Lutto nel mondo della politica, è morto Antonio La Forgia, ex presidente dell’Emilia Romagna che aveva 78 anni. La Forgia aveva scelto la sedazione profonda con consenso informato dopo aver lottato a lungo contro il cancro che lo affliggeva da un anno e mezzo. Secondo quanto riportano i media il decesso dell’ex governatore è stato certificato oggi alle 15 dal medico. Sulla decisione di morire per sedazione profonda aveva già dato comunicazione Mariachiara Rinaldi, la moglie del politico, con un post su Facebook: “Dopo colloquio con il paziente e la moglie, sulla linea della DAT si inizia sedazione palliativa con morfina ogni 4 ore. Viene dato il consenso”.

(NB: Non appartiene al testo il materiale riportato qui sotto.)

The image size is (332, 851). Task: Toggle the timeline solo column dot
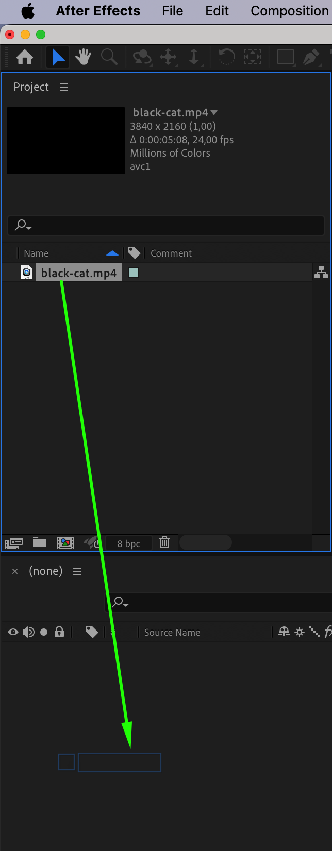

Sedazione profonda, morto Antonio La Forgia

E ancora: “Antonio ha iniziato un viaggio alle 00.07 di sola andata, con serenità, con la sua grande famiglia allargata attorno. Per la legge il suo corpo è costretto ad essere ancora qui, mentre la sua mente è già arrivata in un luogo leggero. Siamo un paese veramente ipocrita”. Antonio La Forgia, forlivese di nascita, era nato nel 1944 ed aveva militato nel Pci, poi aveva ricoperto incarichi assessorili ed era divenuto segretario del Pds. Molto vicino a Prodi, è stato deputato dal 2006 al 2013. Proprio Romano Prodi ha voluto essere il primo a fare le condoglianze alla famiglia: “Sono profondamente addolorato per la scomparsa di Antonio la Forgia a cui ero legato da sentimenti di autentica amicizia. Ho fatto con lui numerosissime chiacchierate, spesso ci siamo sentiti al telefono e non abbiamo mai interrotto il nostro lungo rapporto”.

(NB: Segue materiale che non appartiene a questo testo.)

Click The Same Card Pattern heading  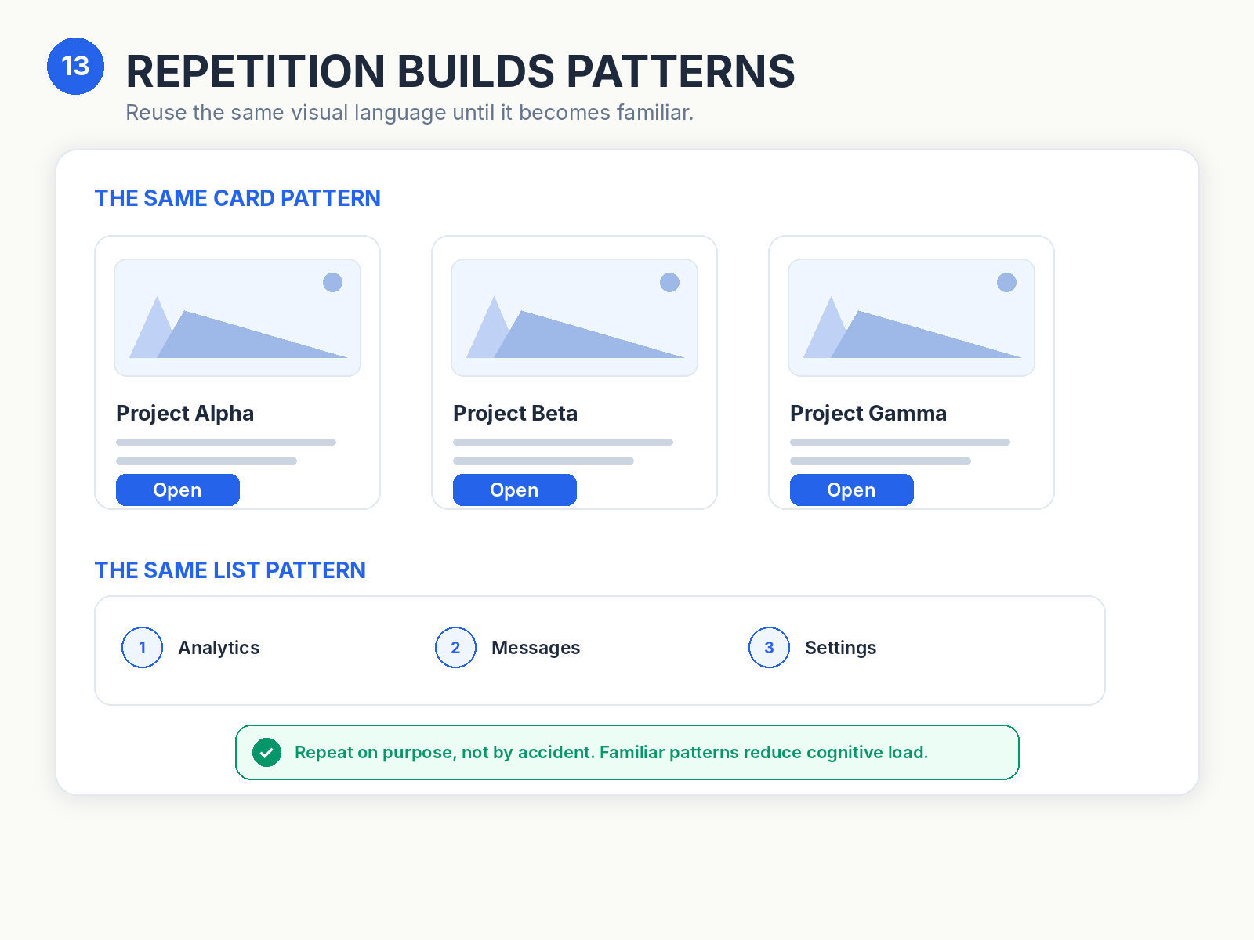(237, 198)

Il cordoglio di Prodi e Bonaccini

E ancora: “Ricordo con affetto e commozione i giorni in cui abbiamo condiviso la costruzione del progetto politico che poi è confluito nell’Ulivo, il confronto con lui è stato sempre arricchente sul piano culturale e su quello politico, al quale Antonio ha contribuito tanto. Sentiremo molto la sua assenza e mancherà la sua vivace e creativa intelligenza. Il mio pensiero affettuoso va alla moglie e alla sua famiglia”. Poi è stata la volta dell’attuale presidente dell’Emilia Romagna Stefano Bonaccini: “Un pensatore coraggioso, ma anche un amministratore capace e lungimirante. Lo ricordo per l’eleganza, la schiettezza e l’intelligenza con cui affermava le proprie idee, anche quando le sue parole e le sue posizioni erano dense di contenuto e di sfida politica“.